The error message is confusing. I don’t see any call to a constructor with one argument.

I think what you do would require is a copy constructor which we have removed from the respective class…you would have to enable that one again to make this approach work.

If you suspect issues with the static order of initialization, then I would explicitly define during compilation the compiler flag ‘-DSTAN_MATH_REV_CORE_INIT_CHAINABLESTACK_HPP’. This way the global init Does not take place and you can place the instantiation of chainablestack in your worker threads wherever you want (making sure this happens before declaration of any var).

Is there code one can look at which is causing the trouble?

Edit: what is confusing to me is that when you do not define stan threads in 2.20 then things work for you. In that case the global init is just working fine, since this is what does the initialization of the ad tape of the main process. I am not sure what is going on here, sorry for the hickup…but its worth as we gain 20% speed here and this should be solvable…

1 Like

(Yes, I am very confused about why things work without STAN_THREADS.)

Good news. ‘-DSTAN_MATH_REV_CORE_INIT_CHAINABLESTACK_HPP’ works in the sense that there’s no immediate segfault. I can link everything and make non-sampling-related calls to things in the “stan_model.hpp” (like the function which returns parameter names).

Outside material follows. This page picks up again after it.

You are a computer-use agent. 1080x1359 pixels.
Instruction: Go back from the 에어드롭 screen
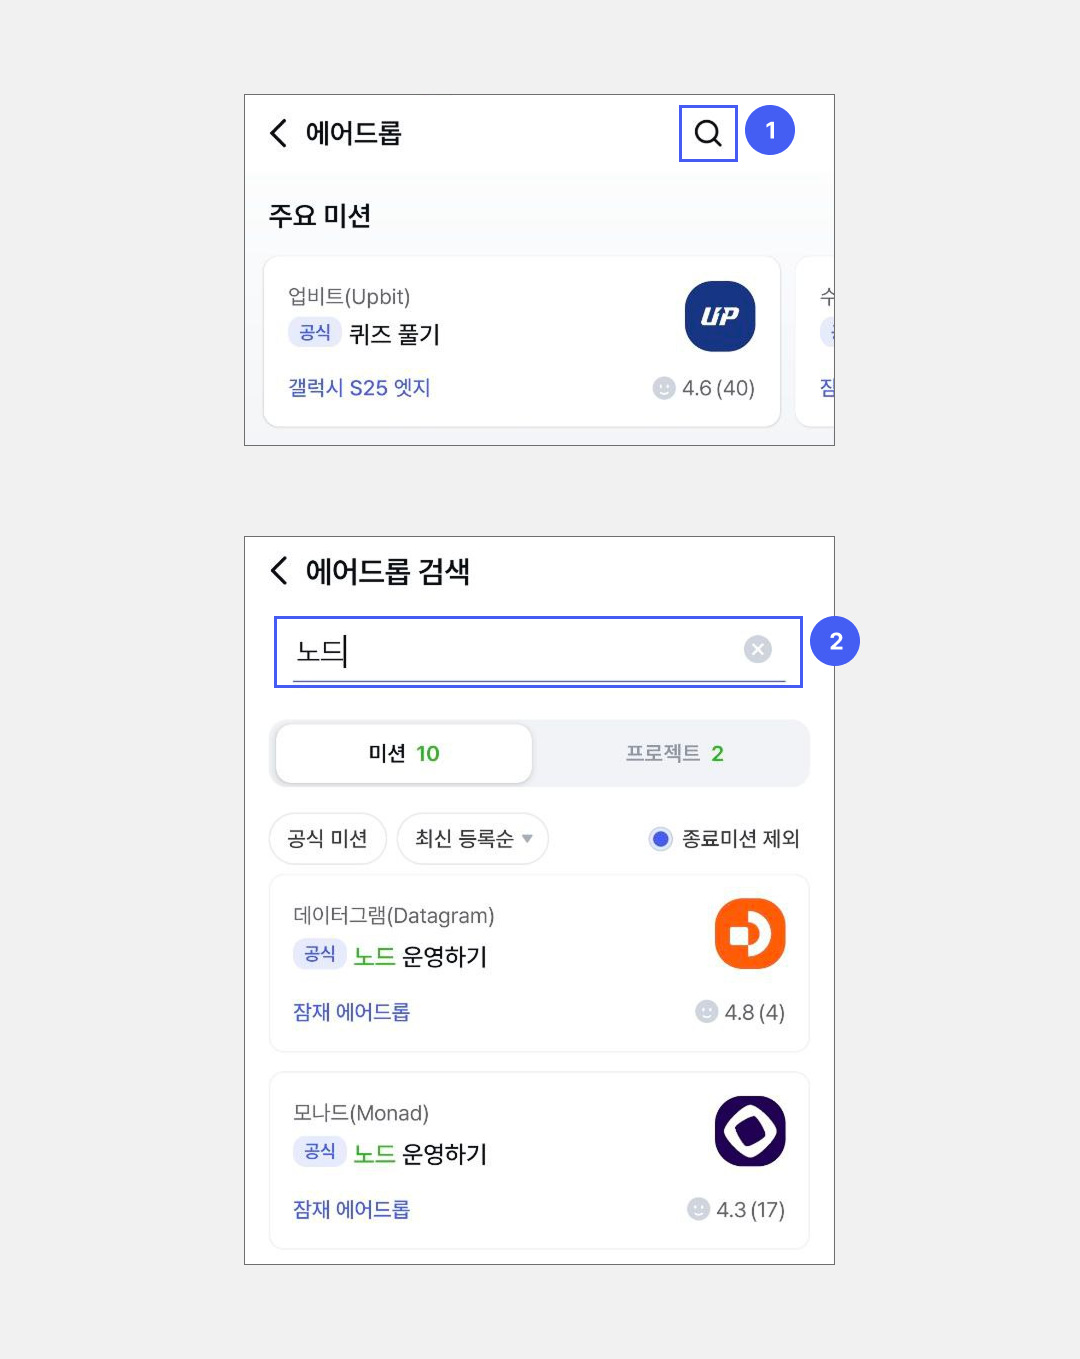coord(279,133)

I’m going to see if I can’t put in the instantiation of ChainableStack before I use AD-touching stuff.

One question, for now: What do you mean by “before declaration of any var”. Don’t you mean, before anything uses the AD Singleton?

You must do the initialization of the ad tape before you can touch anything reverse mode related of stan. So yes, the chainablstack must be instantiated before anything tries to access the ad tape. It’s not really a singleton…its more of a thread specific instance. Usually this means that there must be no stan math var variable declared, but anything else accessing the ad tape will break things as well.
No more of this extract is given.